Once we were permitted on campus, it was an exciting and strange experience to see each other in person but be limited by social distancing guidelines and masks. As excited as I was to be in the classroom, I really felt for everyone who was virtual missing out on both the socially distanced socializing and the dynamic of being in a live lecture. Our professors’ copilots adjusted to their roles and did their best to switch cameras on and off, zoom in and out, pass microphones, and manage the range of inputs for content sharing as well as involve those remote students. After a great on campus experience, I was worried that my projected remote weekends in November and December were going to be disappointing in comparison. However, I can say that I was pleasantly surprised and found that being a virtual part of a live lecture can be just as engaging.
Making It All Work
Whether in lockdown at home or not, studying and working concurrently has been an unexpected challenge; I thought it was going to be a breeze. I think everything – stress, boredom, tendencies to spread oneself too thin – is augmented while we’re at home, and it takes ruthless discipline to stay on track and also know when to take a break. If I’ve learned anything about myself during this experience, it’s that you cannot pour from an empty cup. You cannot continuously drain yourself expecting to be at the top of your game. Although it may seem like nothing, working an extra hour will add up. Don’t always assume that staying up until all hours to finish your studying is the only way to get things done. On several occasions I have learned it’s better to take care of myself than it is to slave away at the textbooks!

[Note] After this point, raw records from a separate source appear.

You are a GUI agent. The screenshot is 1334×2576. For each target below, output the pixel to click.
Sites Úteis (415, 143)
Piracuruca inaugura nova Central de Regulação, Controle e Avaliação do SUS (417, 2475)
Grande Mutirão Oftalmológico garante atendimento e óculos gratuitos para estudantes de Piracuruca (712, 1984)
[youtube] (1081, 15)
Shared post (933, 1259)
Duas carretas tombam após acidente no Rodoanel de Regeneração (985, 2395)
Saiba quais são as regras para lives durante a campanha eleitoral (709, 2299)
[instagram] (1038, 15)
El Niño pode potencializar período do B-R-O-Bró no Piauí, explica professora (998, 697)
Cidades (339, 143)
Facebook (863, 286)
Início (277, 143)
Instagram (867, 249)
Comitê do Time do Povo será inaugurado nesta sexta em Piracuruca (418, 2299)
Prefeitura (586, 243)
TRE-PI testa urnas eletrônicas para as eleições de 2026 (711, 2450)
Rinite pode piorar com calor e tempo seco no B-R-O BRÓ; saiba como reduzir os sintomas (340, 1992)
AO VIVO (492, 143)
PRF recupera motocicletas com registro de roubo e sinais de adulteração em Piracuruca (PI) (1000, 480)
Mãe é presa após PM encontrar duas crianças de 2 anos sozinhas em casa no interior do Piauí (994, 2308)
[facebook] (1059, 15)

Also remember, you do not have to do this alone. Chances are you have a syndicate group that you’re studying with, your partners/flatmates, friends and family (although probably virtually these days), colleagues, who would be more than happy to help. One of my biggest hurdles has been accepting help from others which I have resisted in the past.
My actual MBA experience has not at all resembled what I anticipated, and has taken a lot more willpower and energy than imagined. However, just about halfway through my program and I am so happy I continued with the program as planned in spite of a pandemic. I think myself and my cohort will be more resilient because of it!